RECORDS TO PROCESS:
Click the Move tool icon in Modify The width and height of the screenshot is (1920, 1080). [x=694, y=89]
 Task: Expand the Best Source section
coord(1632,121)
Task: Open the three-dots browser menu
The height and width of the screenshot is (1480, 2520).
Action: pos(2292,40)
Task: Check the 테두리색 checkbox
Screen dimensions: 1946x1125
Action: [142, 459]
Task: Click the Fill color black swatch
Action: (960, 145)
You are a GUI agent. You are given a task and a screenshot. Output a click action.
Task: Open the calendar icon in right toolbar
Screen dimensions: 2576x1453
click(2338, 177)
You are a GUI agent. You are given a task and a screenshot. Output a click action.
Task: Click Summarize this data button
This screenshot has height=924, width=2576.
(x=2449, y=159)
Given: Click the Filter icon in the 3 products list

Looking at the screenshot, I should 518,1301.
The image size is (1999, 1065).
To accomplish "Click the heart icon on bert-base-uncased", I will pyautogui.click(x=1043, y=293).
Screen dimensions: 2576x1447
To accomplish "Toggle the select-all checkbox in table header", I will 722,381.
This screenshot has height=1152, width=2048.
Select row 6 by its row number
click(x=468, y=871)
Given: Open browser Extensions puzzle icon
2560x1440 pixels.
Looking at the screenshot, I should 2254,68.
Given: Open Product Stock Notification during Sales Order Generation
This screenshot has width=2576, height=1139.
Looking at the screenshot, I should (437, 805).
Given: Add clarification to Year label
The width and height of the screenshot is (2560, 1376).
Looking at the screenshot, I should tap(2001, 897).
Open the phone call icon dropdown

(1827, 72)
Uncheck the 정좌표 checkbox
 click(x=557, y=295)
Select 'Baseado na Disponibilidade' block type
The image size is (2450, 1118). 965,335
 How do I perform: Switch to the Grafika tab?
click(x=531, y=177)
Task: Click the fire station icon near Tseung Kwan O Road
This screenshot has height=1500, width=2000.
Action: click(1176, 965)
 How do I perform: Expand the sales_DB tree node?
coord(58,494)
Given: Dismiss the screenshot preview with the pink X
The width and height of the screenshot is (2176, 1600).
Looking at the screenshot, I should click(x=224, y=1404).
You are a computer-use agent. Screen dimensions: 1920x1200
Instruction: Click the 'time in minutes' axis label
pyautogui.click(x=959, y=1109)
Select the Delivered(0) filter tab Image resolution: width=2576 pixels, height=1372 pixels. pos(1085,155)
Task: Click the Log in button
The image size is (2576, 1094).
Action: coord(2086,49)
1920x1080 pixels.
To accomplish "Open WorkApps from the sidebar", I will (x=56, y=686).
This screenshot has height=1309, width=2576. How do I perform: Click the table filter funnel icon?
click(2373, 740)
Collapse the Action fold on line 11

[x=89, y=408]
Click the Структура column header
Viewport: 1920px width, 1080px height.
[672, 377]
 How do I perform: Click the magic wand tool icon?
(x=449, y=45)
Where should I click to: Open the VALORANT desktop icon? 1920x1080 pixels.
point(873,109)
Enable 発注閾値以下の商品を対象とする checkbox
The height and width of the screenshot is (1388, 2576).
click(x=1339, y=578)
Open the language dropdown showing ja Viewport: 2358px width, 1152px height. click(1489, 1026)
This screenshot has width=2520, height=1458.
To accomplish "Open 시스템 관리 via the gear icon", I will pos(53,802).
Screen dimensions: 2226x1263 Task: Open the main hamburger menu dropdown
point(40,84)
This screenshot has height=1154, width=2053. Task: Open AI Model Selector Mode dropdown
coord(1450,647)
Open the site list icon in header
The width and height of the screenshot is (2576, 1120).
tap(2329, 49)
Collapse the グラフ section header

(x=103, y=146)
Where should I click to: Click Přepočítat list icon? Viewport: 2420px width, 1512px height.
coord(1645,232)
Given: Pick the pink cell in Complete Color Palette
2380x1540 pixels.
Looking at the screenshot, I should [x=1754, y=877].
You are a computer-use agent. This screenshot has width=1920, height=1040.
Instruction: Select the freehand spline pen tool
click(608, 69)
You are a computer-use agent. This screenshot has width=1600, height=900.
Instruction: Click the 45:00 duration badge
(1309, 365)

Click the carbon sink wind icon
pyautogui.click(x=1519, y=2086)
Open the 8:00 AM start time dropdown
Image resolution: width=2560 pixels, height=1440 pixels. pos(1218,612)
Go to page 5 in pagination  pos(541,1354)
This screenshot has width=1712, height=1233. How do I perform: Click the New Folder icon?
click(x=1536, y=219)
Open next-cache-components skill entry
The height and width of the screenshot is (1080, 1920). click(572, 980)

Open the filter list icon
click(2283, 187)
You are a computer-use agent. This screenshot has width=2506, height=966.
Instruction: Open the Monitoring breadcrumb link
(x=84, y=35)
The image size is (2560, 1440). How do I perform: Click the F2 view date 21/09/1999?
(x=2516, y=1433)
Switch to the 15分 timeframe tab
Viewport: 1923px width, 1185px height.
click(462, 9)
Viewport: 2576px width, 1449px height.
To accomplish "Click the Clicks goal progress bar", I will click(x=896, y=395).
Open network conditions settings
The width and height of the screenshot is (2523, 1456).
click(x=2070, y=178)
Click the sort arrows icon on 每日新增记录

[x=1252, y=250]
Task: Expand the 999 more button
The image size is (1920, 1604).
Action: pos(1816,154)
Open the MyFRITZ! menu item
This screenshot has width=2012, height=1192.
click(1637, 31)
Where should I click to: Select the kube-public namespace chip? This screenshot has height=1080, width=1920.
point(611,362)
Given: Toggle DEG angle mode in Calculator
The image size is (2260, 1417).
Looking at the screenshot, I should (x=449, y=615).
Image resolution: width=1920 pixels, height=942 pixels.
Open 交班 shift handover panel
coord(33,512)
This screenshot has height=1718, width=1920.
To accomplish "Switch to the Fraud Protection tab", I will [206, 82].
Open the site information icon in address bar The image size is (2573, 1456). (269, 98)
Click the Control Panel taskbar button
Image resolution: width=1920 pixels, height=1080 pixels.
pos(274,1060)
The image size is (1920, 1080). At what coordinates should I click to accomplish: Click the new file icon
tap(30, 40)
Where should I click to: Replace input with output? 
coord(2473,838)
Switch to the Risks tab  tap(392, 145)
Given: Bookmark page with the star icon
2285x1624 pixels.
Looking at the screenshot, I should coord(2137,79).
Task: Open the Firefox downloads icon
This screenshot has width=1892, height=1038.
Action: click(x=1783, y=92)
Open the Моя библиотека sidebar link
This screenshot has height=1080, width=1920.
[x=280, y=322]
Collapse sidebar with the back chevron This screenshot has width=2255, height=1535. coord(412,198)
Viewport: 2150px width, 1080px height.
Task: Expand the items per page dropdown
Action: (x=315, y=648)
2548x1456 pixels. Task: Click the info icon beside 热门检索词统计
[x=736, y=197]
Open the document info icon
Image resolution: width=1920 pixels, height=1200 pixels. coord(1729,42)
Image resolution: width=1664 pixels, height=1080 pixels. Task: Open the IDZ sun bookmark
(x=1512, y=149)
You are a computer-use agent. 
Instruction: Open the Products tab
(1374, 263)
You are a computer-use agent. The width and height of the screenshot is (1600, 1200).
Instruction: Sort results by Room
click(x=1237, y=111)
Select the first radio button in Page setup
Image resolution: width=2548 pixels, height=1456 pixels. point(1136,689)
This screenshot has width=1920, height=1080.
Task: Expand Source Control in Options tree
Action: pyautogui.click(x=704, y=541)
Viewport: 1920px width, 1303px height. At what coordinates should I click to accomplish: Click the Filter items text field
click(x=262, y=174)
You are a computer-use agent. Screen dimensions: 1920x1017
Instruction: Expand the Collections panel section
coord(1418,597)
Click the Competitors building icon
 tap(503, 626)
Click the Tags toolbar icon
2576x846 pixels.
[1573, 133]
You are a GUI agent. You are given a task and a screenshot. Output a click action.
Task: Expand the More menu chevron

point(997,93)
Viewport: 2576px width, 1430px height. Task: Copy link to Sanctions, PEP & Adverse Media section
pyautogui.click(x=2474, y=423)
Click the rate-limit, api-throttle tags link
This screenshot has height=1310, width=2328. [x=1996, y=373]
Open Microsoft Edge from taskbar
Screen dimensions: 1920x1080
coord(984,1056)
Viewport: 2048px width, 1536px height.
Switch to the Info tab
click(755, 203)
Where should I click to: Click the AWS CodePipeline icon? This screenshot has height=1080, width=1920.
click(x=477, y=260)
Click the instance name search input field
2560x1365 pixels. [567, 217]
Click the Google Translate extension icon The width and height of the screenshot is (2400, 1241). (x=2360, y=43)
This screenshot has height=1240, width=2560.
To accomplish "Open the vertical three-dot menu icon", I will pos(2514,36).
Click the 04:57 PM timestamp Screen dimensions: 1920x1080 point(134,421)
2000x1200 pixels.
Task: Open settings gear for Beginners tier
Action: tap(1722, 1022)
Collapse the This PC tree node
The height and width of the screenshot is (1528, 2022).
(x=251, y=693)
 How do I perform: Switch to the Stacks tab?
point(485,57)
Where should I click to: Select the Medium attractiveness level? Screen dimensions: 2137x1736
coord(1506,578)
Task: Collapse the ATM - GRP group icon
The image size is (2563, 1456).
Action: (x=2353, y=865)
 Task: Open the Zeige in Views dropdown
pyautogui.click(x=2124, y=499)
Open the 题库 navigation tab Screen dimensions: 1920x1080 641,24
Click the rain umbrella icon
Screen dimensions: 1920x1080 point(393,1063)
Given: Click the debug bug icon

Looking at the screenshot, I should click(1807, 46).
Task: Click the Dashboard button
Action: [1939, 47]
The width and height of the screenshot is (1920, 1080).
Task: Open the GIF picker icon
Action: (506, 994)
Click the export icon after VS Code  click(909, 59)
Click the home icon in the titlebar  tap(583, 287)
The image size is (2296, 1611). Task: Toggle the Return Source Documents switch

EXERCISE INSTRUCTIONS: From the entries above, extract only the lines running from the one containing "This screenshot has height=924, width=2576." through the one containing "You are a computer-use agent. Screen dimensions: 1920x1200", inclusive.

OUTPUT:
This screenshot has height=924, width=2576.
(x=2449, y=159)
Given: Click the Filter icon in the 3 products list

Looking at the screenshot, I should 518,1301.
The image size is (1999, 1065).
To accomplish "Click the heart icon on bert-base-uncased", I will pyautogui.click(x=1043, y=293).
Screen dimensions: 2576x1447
To accomplish "Toggle the select-all checkbox in table header", I will 722,381.
This screenshot has height=1152, width=2048.
Select row 6 by its row number
click(x=468, y=871)
Given: Open browser Extensions puzzle icon
2560x1440 pixels.
Looking at the screenshot, I should 2254,68.
Given: Open Product Stock Notification during Sales Order Generation
This screenshot has width=2576, height=1139.
Looking at the screenshot, I should (437, 805).
Given: Add clarification to Year label
The width and height of the screenshot is (2560, 1376).
Looking at the screenshot, I should tap(2001, 897).
Open the phone call icon dropdown

(1827, 72)
Uncheck the 정좌표 checkbox
 click(x=557, y=295)
Select 'Baseado na Disponibilidade' block type
The image size is (2450, 1118). 965,335
 How do I perform: Switch to the Grafika tab?
click(x=531, y=177)
Task: Click the fire station icon near Tseung Kwan O Road
This screenshot has height=1500, width=2000.
Action: click(1176, 965)
 How do I perform: Expand the sales_DB tree node?
coord(58,494)
Given: Dismiss the screenshot preview with the pink X
The width and height of the screenshot is (2176, 1600).
Looking at the screenshot, I should click(x=224, y=1404).
You are a computer-use agent. Screen dimensions: 1920x1200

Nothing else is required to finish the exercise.